Nel 2006 è stata accusata in Turchia – come il suo collega scrittore turco Orhan Pamuk per presunto “vilipendio della nazione” per il suo romanzo “La bastarda di Istanbul” sul massacro degli armeni durante la prima guerra mondiale. Con questa imputazione avrebbe potuto trascorrere tre anni di carcere ma alla fine è stata assolta. Questa esperienza ha evidenziato i pericoli di essere un artista sotto un regime sempre più repressivo.
“Essere un artista in Turchia è una lotta costante,” dice. “Se sei una donna, la lotta è ancora più dura. In una società patriarcale come quella turca, scrittori e artisti cercano di ritagliarsi uno spazio indipendente e individuale per se stessi. Il sistema di istruzione non incoraggia la creatività. La cultura, in generale, tratta le diversità come un problema. Dobbiamo resistere a qualsiasi nazionalismo”.

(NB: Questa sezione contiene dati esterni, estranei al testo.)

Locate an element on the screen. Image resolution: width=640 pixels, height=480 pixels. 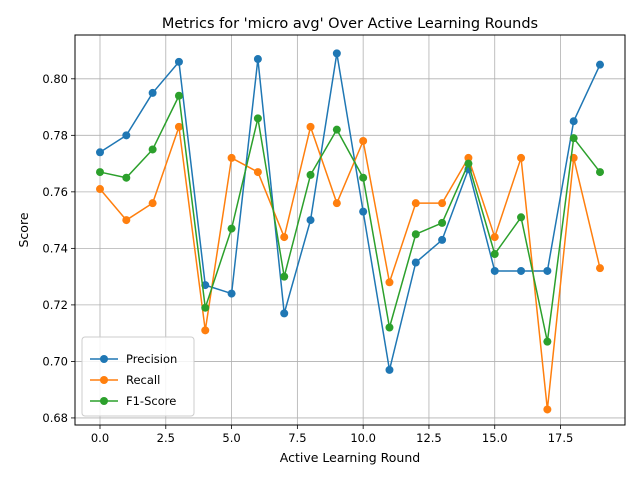
y-tick-label: 0.68 is located at coordinates (55, 418).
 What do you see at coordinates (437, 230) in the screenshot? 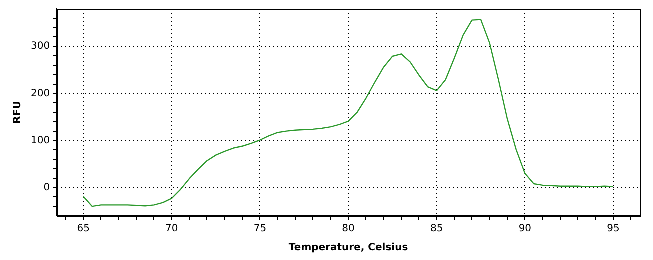
I see `x-tick-label: 85` at bounding box center [437, 230].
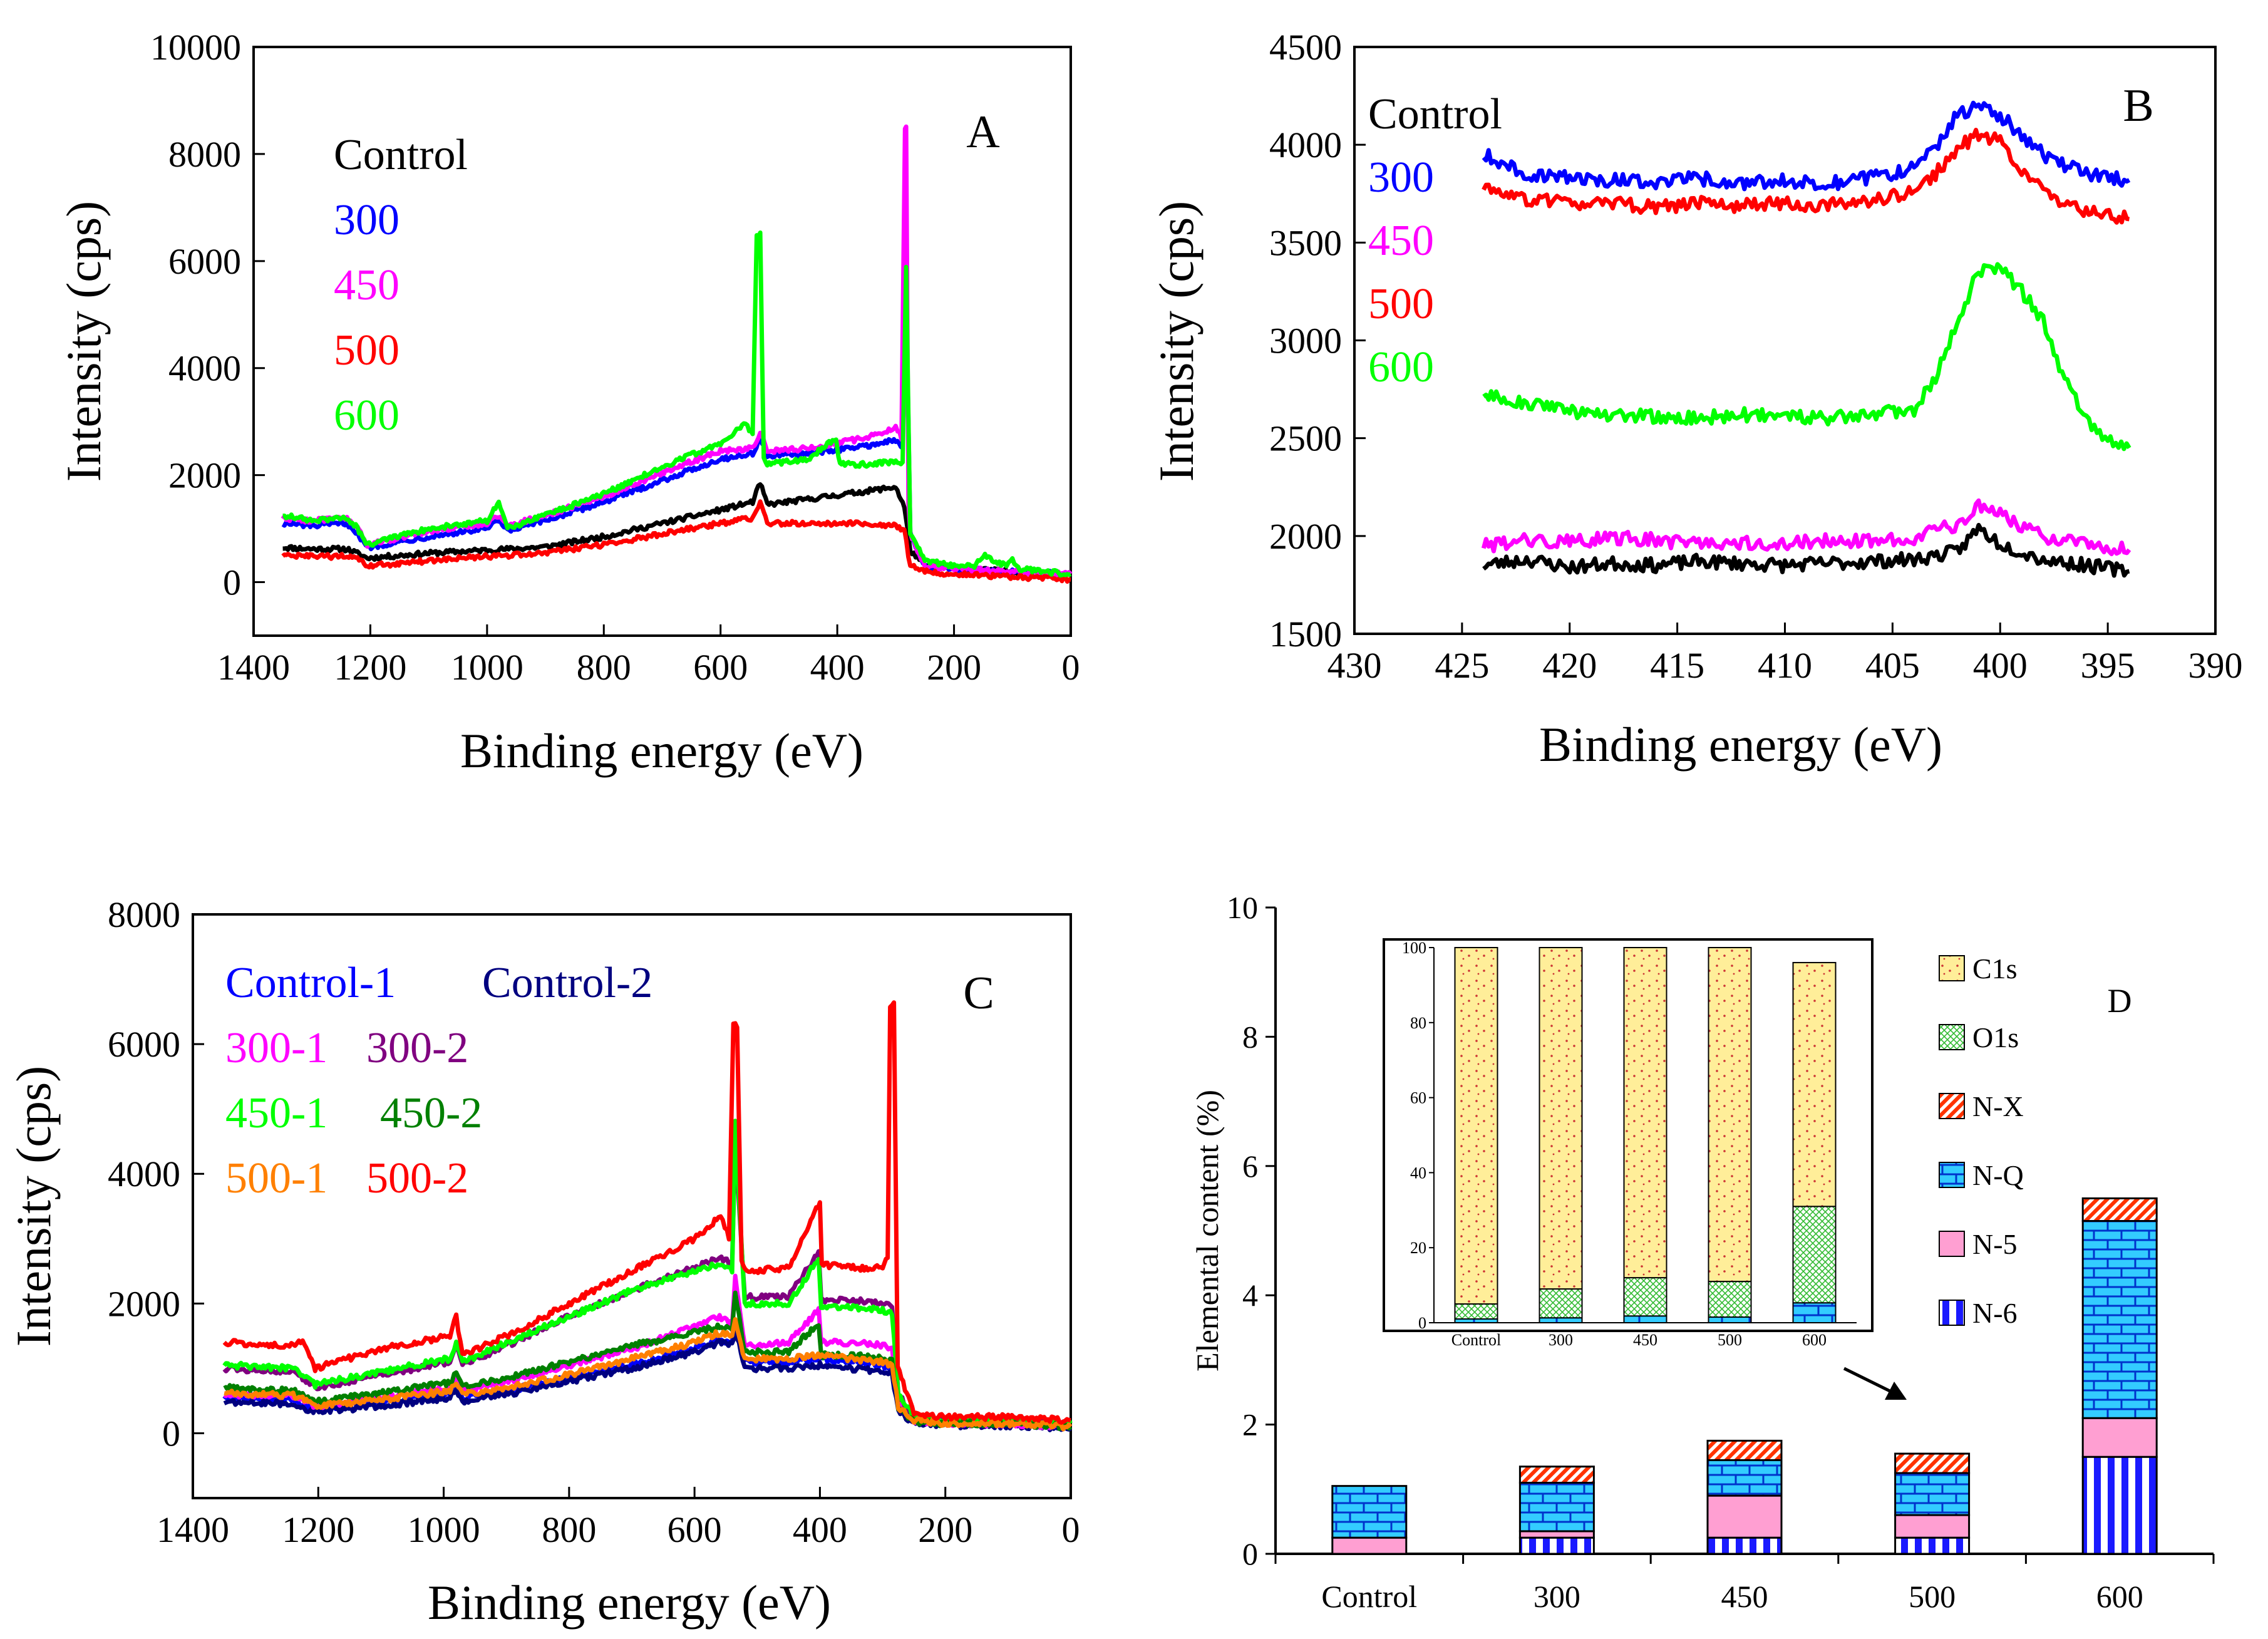 This screenshot has height=1639, width=2268. I want to click on xtick-label-d-control: Control, so click(1369, 1596).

Sul genocidio degli armeni, argomento che sta molto a cuore ad Elif Shafak: “La Turchia vive una sorta di amnesia collettiva. Nella mia patria tutto sembra scritto sull’acqua tranne l’architettura e la letteratura. Ma penso che la memoria è una responsabilità. ”
L’ultimo romanzo (The Architect’s Apprentice non ancora tradotto in italiano) utilizza proprio l’architettura come metafora per descrivere la brutalità e la spietatezza del regime al potere che si accanisce contro il maestro Mimar Sinan le cui moschee, palazzi e ponti possono ancora essere visitati attualmente in Turchia.

“Scrivere di storia significa entrare in conversazione con il passato. E una conversazione con il passato è un altro modo di parlare al presente. Soprattutto in Medio Oriente, dove molti dei problemi che sperimentiamo oggi sono radicati nel passato.”

I libri di Elif Shafak sono disponibili in arabo, turco, rumeno, russo, albanese, polacco e ucraino.